» **Tarefas a realizar**
1 – Quantos indivíduos o estudo citado no texto fornecido entrevistou?
2 – Indique se cada afirmação concorda com o texto fornecido: (a) metade da população brasileira se declara abstêmia; (b) metade dos brasileiros consome 80% do álcool ingerido no país; (c) 28% da amostra relatou ao menos um episódio de crise de ingestão.

O consumo moderado de álcool não é regra no país. Enquanto metade da população brasileira se diz abstêmia, os bebedores apresentam alto nível de consumo de risco --bebem regularmente e em grande quantidade. Apenas um quarto dos brasileiros consome 80% do álcool ingerido no país. Essas são as conclusões de um estudo que fez um retrato do padrão de uso de álcool pelos brasileiros, realizado pela Unidade de Pesquisa em Álcool e Drogas da Unifesp (Universidade Federal de São Paulo), que acaba de sair na "Revista Brasileira de Psiquiatria".
O estudo, o primeiro levantamento do gênero no país, entrevistou 2.346 indivíduos com mais de 18 anos em 143 cidades. Os resultados mostram que 48% não haviam ingerido álcool nos últimos 12 meses. Por outro lado, do total da amostra, 28% relataram pelo menos um episódio de crise de ingestão ("binge drinking", mais de cinco doses em homens e quatro em mulheres em uma ocasião).

» **Dados em análise**

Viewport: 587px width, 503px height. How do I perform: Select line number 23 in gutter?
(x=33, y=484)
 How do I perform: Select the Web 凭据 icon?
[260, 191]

--

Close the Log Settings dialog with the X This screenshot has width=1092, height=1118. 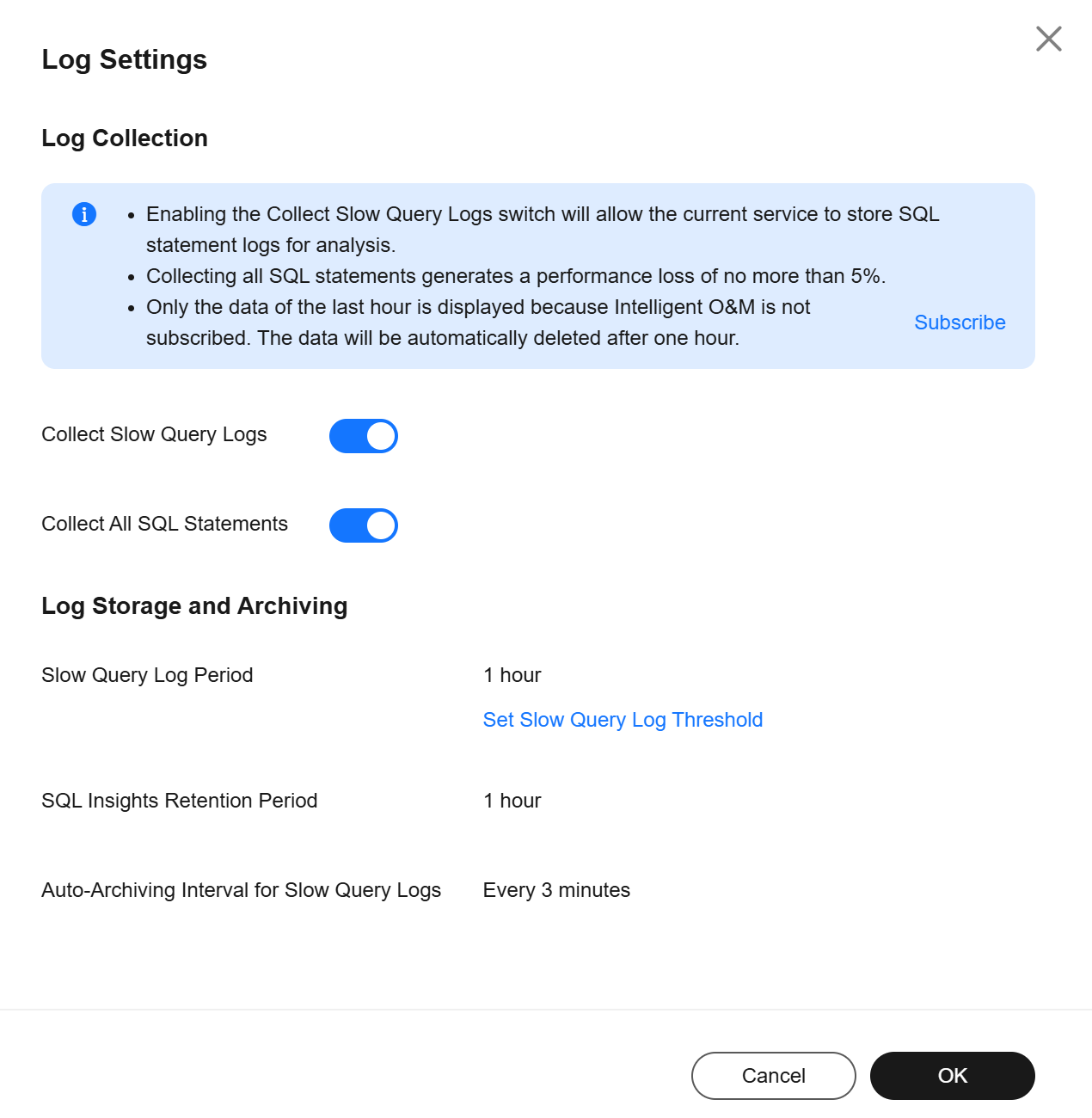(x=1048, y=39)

» **Respostas das tarefas**
1 – 2.346 indivíduos.

2 –
(a) Sim: "metade da população brasileira se diz abstêmia".
(b) Não: "Apenas um quarto dos brasileiros consome 80% do álcool ingerido no país".
(c) Sim: "do total da amostra, 28% relataram pelo menos um episódio de crise de ingestão".